──────── Supplied material ────────
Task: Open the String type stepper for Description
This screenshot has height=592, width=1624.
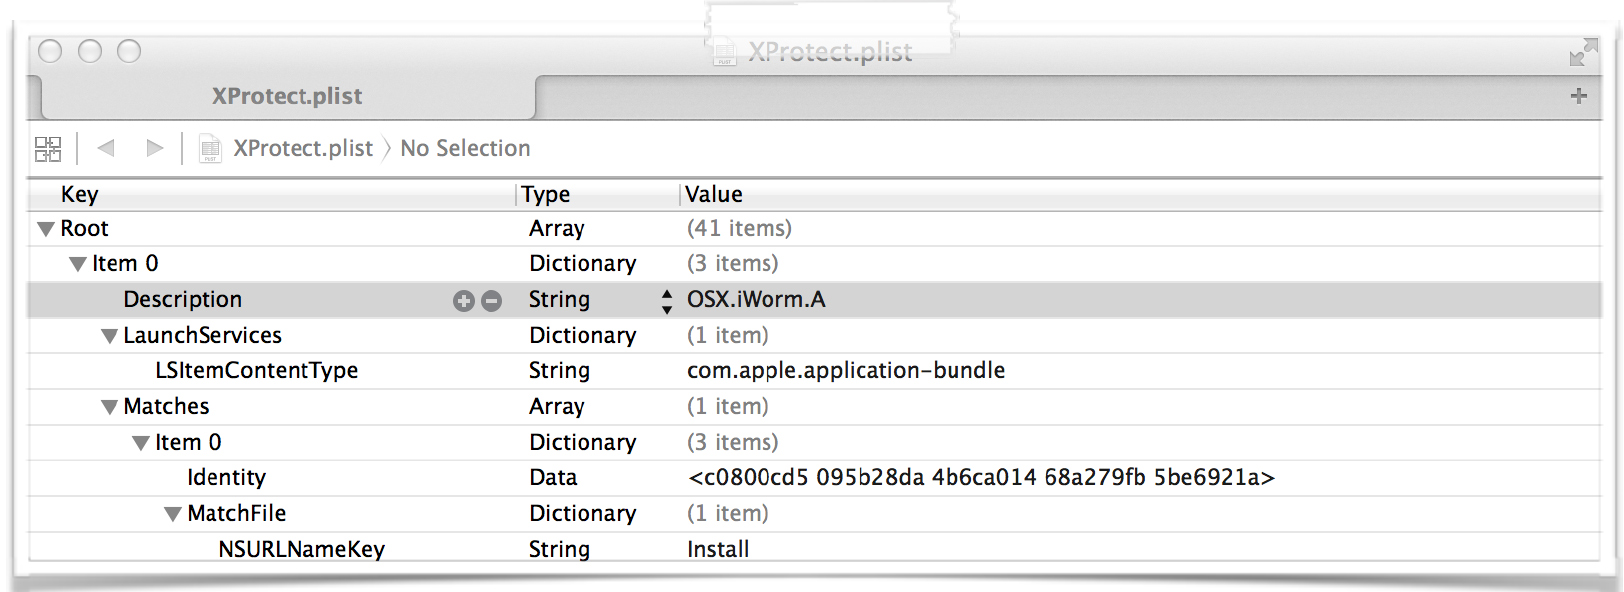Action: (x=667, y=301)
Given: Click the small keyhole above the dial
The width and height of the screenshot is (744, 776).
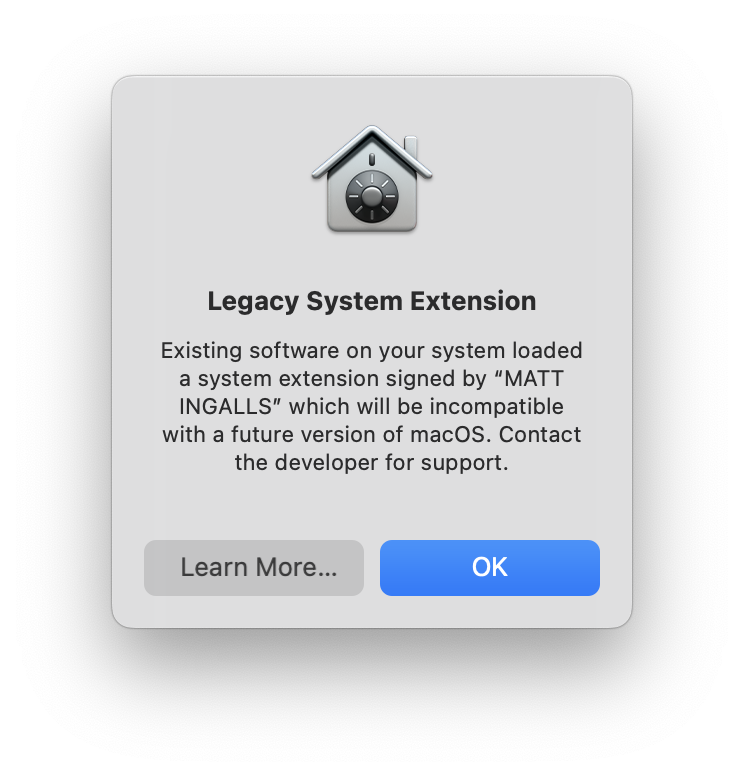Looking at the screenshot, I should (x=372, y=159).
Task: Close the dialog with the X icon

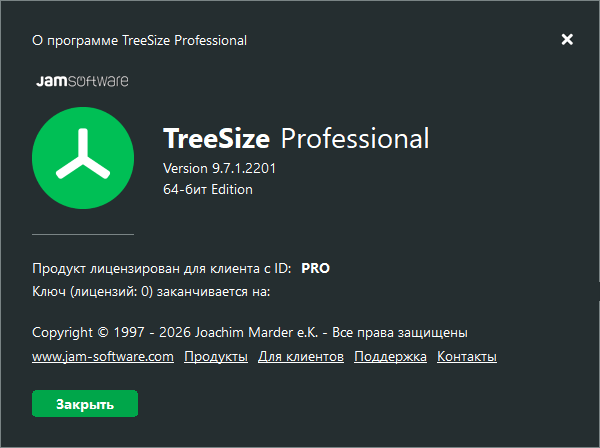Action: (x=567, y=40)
────────
* [What you have to do] Could you restate every record above word for word, dropping the pictures?

* [Written answer]
Task: Open the String type stepper for Description
This screenshot has height=592, width=1624.
Action: (x=667, y=301)
Given: Click the small keyhole above the dial
The width and height of the screenshot is (744, 776).
Looking at the screenshot, I should (x=372, y=159).
Task: Close the dialog with the X icon

Action: (x=567, y=40)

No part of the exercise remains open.